[START]

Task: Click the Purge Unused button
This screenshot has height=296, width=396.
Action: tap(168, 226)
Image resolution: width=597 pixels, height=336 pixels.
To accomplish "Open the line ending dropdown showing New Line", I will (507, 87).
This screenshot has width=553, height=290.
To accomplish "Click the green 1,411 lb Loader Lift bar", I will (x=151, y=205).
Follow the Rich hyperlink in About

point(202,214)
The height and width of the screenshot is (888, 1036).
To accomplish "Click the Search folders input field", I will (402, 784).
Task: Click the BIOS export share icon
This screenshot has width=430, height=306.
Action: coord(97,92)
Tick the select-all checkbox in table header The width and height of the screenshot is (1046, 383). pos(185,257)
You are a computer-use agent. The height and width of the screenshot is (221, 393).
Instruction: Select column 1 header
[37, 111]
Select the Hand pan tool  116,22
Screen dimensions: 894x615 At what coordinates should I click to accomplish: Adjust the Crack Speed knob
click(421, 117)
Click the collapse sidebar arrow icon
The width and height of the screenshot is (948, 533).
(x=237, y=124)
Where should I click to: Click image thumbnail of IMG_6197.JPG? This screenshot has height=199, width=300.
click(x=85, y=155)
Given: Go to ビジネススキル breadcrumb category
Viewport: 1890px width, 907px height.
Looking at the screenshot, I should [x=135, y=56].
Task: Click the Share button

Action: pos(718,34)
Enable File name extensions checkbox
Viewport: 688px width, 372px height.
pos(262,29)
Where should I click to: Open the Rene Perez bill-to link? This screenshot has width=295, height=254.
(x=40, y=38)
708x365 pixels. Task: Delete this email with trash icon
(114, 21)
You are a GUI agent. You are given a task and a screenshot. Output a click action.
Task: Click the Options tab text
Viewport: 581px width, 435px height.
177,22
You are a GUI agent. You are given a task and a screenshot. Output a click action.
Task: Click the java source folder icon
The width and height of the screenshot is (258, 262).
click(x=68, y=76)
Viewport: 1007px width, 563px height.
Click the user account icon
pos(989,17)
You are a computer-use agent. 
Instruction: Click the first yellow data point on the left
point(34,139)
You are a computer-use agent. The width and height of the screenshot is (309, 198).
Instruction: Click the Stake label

[END]

Lay out the entries from the line with "Enable File name extensions checkbox" up to and including the line with "point(34,139)" as a two-column CSV with the columns instruction and click_target, one row per entry. Put each entry's instruction text and its answer in their own quoted fields, replacing any line breaks with spaces.

instruction,click_target
"Enable File name extensions checkbox Viewport: 688px width, 372px height.","pos(262,29)"
"Where should I click to: Open the Rene Perez bill-to link? This screenshot has width=295, height=254.","(x=40, y=38)"
"708x365 pixels. Task: Delete this email with trash icon","(114, 21)"
"You are a GUI agent. You are given a task and a screenshot. Output a click action. Task: Click the Options tab text Viewport: 581px width, 435px height.","177,22"
"You are a GUI agent. You are given a task and a screenshot. Output a click action. Task: Click the java source folder icon The width and height of the screenshot is (258, 262).","click(x=68, y=76)"
"Viewport: 1007px width, 563px height. Click the user account icon","pos(989,17)"
"You are a computer-use agent. Instruction: Click the first yellow data point on the left","point(34,139)"